Supermarket chicken linked to deforestation in Brazil - C1


UK chicken linked to Brazilian deforestation - 7th December 2020

Chicken found on supermarket shelves and sold in fast-food outlets and reared on soya beans has been linked to thousands of forest fires and at least 800 square kilometres of tree clearance in the Brazilian Cerrado, a joint cross border investigation has revealed.

The Cerrado is a 2 million square kilometre tropical savannah stretching diagonally across central Brazil and accounting for over a fifth of the country, as well as parts of Bolivia and Paraguay. A haven of biodiversity, it's home to a wide variety of flora and fauna. Among them are 11,620 plant species, 1,200 species of fish, and 200 mammal species, such as jaguars, anteaters and tapirs. The region is also one of the world's most unappreciated and minimally protected carbon sinks, absorbing and storing a significant quantity of carbon each year.

However, more than half of the Cerrado has already been destroyed to make way for the cultivation of one of the country's top exports: soya.

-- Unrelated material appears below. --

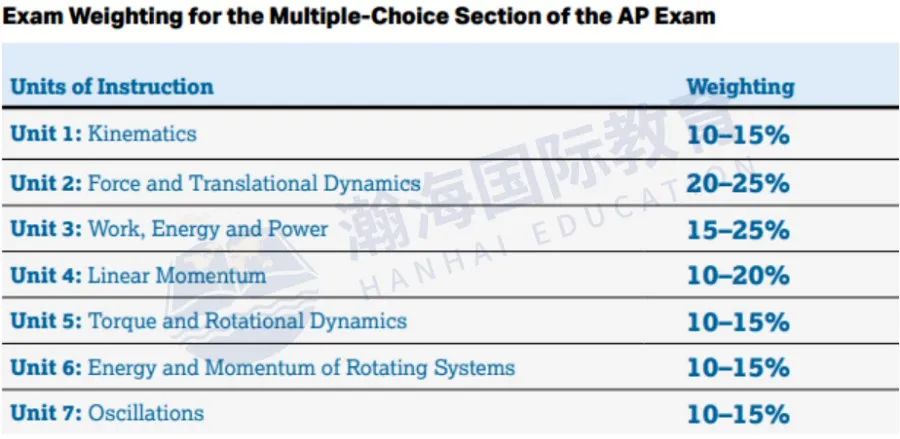The height and width of the screenshot is (439, 900).
Task: Select the 15–25% weighting value
Action: (x=738, y=230)
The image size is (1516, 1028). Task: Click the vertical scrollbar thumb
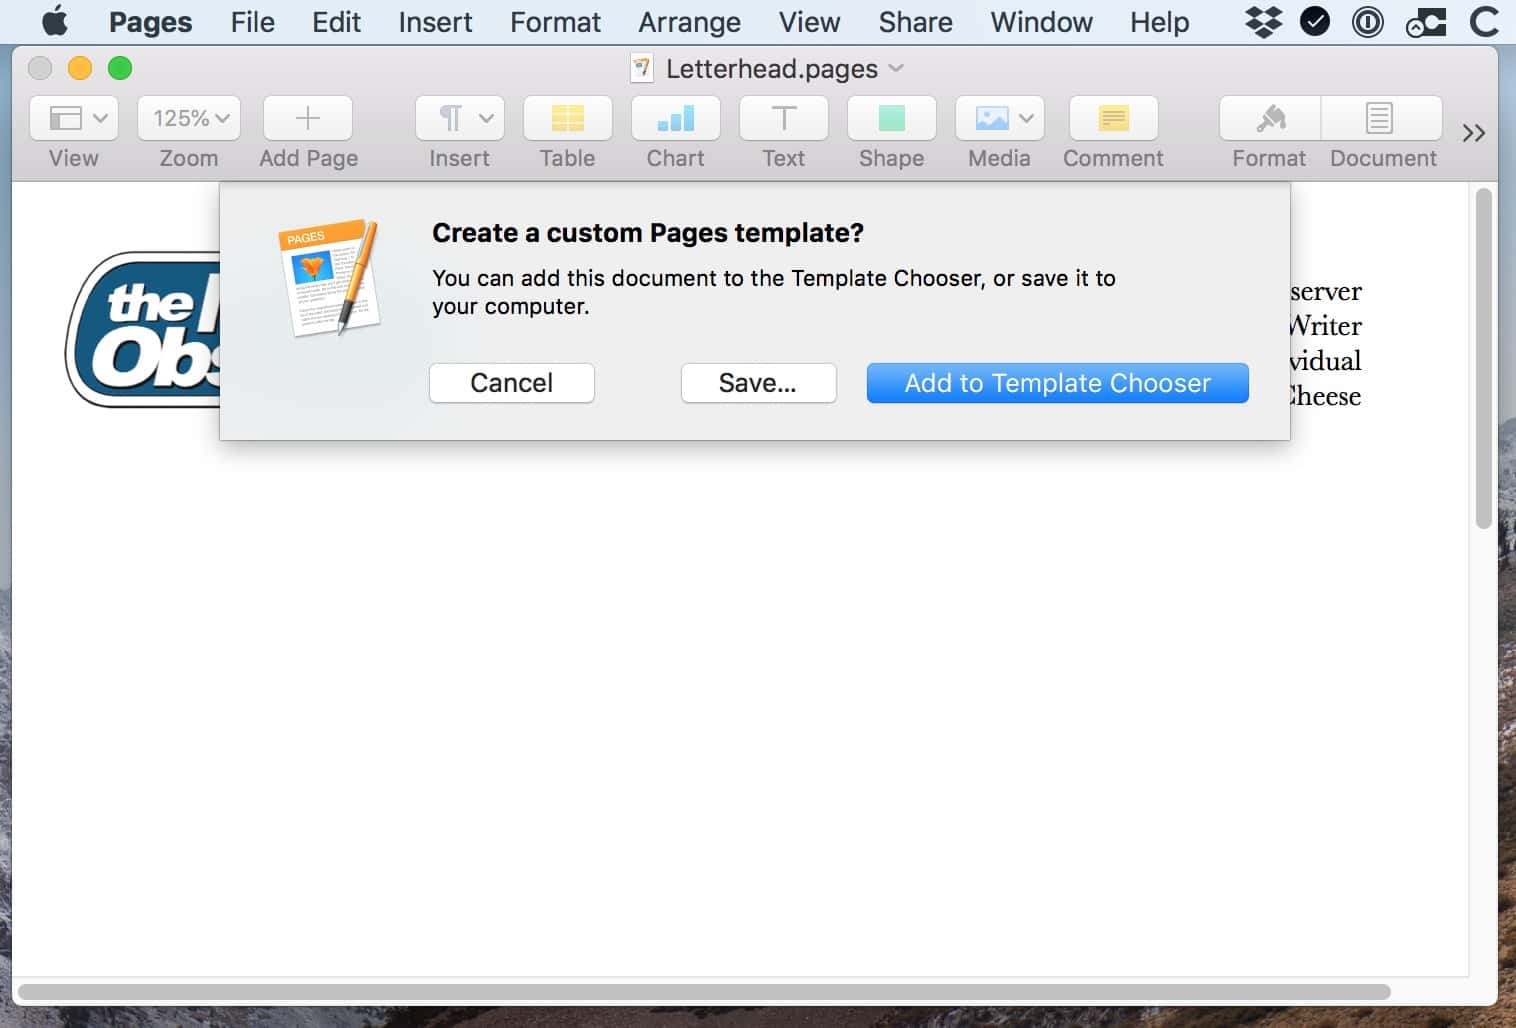pos(1483,360)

In recent years, regulations around deforestation have been loosened by the Brazilian government. It has turned the tables on environmental controls, even encouraging the sacrifice of the Cerrado's ecology of grassland scrub and dry forest in order to boost exports to markets such as China and Europe.

A billion chickens are consumed each year in the UK, which equates to 15 birds per UK resident. Many are reared on soya beans imported from the Cerrado.

While sustainable chicken feed is theoretically possible, shoppers are unwittingly exacerbating deforestation in vast numbers due to an opaque supply chain and inadequate labelling systems.